- Article:
For the want of sounding like a broken record, but trading sentiment has taken another sharp leg lower overnight, once more driven by a slide in oil. The move has come as a minor rebound on oil yesterday was completely snuffed out as the International Energy Agency warned of a supply glut arising from the return of Iranian supplies back to the international market. Across the board risk assets have tanked. After a late rally saw Wall Street broadly flat at the close, Asian equities have fallen sharply again with the Nikkei down 3.7% and European markets also trading lower. Treasury yields have again turned strongly lower with the 10 Year yield unwinding all of yesterday’s early gains and back under 2.000% again (having been as high as 2.300% as the Fed hiked rates in December).

- Available data:
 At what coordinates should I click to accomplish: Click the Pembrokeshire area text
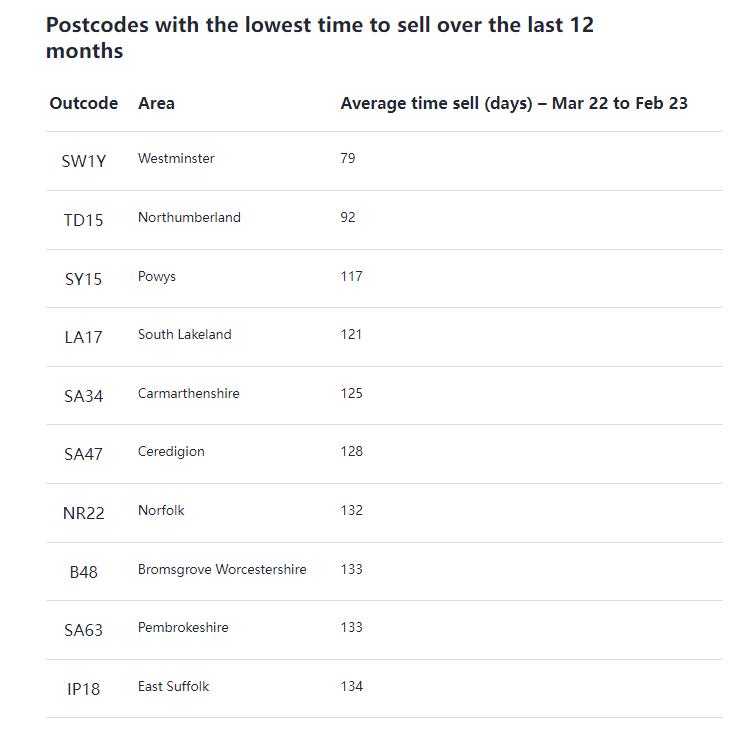pyautogui.click(x=183, y=627)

- Instruction 1: In the market commentary, by how much did the Nikkei fall?
- Instruction 2: According to the market commentary, why was the previous day's minor rebound in oil wiped out? Answer in one to three sentences.
- Instruction 3: Continue the market commentary from its last sentence.

- Response 1: The Nikkei fell 3.7%.

- Response 2: The International Energy Agency warned of a supply glut arising from Iranian supplies returning to the international market. That warning completely snuffed out the minor rebound.

- Response 3:
Forex markets continue to run along a consistent theme. Risk off drives strength into the euro and the yen, whilst also driving weakness across the commodity currencies of the Aussie and Kiwi, with the Canadian Loonie also lower in front of a possible rate cut by the BoC. The outlook for the Kiwi has completely flipped again in the course of the past 24 hours (see below). Cable may look to be relatively stable today but after Mark Carney’s dovish comments suggested no set time table for a rate hike, US traders really targeted it on the short side again yesterday as another key support was taken out. There is also support for gold again today, whilst the sharp decline in the price of oil means that once more both WTI and Brent Crude are looking towards their next downside targets around $27.
Traders will be desperately hoping for some good news to change the sentiment of the market today. The UK employment data is announced at 0930GMT with 5.2% on the unemployment expected and perhaps more importantly the average weekly earnings (ex bonus expected to drop to 1.8% (from 2.0%). Then focus turns to the UK inflation data with Year on Year CPI at 1330GMT expected to pick-up to +0.8% from +0.5% last month, whilst the core data is expected at 2.1% (up from 2.0%). There are also building permits at 1330GMT (1.2m exp) and housing starts (1.2m exp). The Bank of Canada also announces monetary policy at 1500GMT today with an expectation of a 25 basis point rate cut to 0.25%.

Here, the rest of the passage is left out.